On August 19th the Larimer County Commissioners formally adopted a resolution to ask voters to extend the .015 percent jail sales tax, which currently generates $7.5 million a year and is scheduled to expire at the end of the year. The tax would only provide for ongoing maintenance and operations of the jail. The High Park fire in 2012 and the floods of 2013 have strained the County’s resources and the sales tax extension will ensure the County is able to provide other services. Note: In 2008 the Sheriff’s Department accounted for 55 percent of the County’s budget. That year the County asked voters to approve a tax to build a detox and mental health facility at the jail but it lost by a 62 to 38 percent margin. Will voters approve 3 tax measures this fall? That remains to be seen.

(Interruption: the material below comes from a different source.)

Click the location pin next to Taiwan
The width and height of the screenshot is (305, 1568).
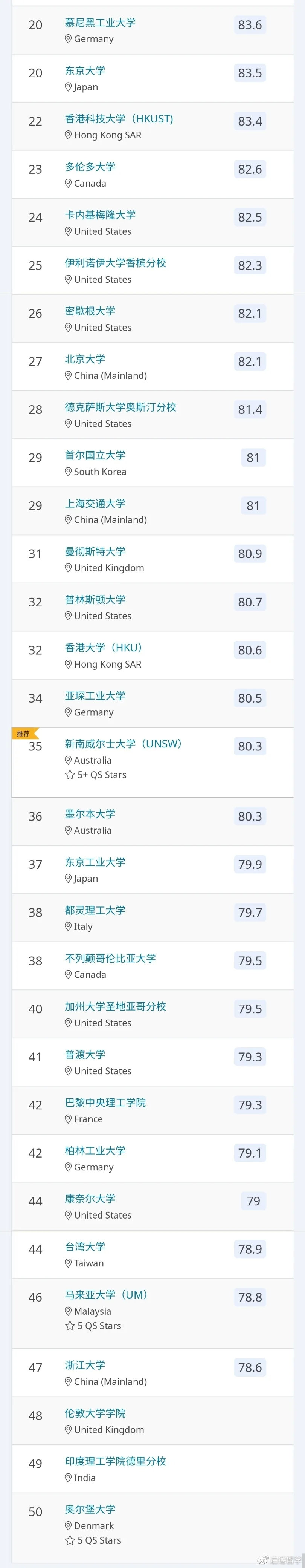click(69, 1263)
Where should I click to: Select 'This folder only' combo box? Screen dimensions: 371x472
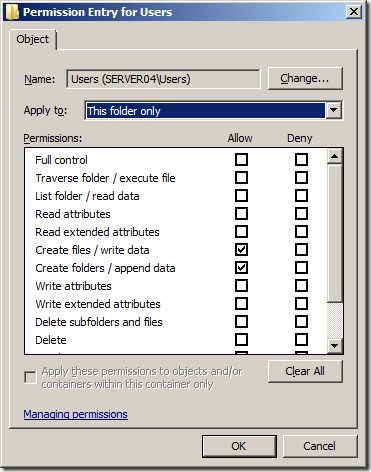213,110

On July 29th the County Commissioners unanimously voted to put two questions on the November 4th ballot. One resolution extended and amended the Help Preserve Open Spaces (HPOS) sales tax Initiative
If approved by voters in November, the Help Preserve Open Spaces sales and use tax of quarter-cent will extend for 25 years beginning January 1, 2019 when the current sales and use tax sunsets. The amended issue changes city/county revenue splits to an even 50-50. To date the County’s portion of the current tax has conserved about 33,000 acres in fee title and conservation easements, as well as 83 miles of trail.
The BOCC also certified a measure for November’s ballot for a county-wide sales and use tax to finance a new Animal Care and Control Facility. A citizens’ petition collected signatures to bring the measure forward. The new facility would be built on land owned by the Larimer Humane Society. The 0.1 percent sales and use tax begins January 1, 2015 and ends when the debt is paid or by December 31st, 2020. The current Larimer Humane Society shelter was built in 1974.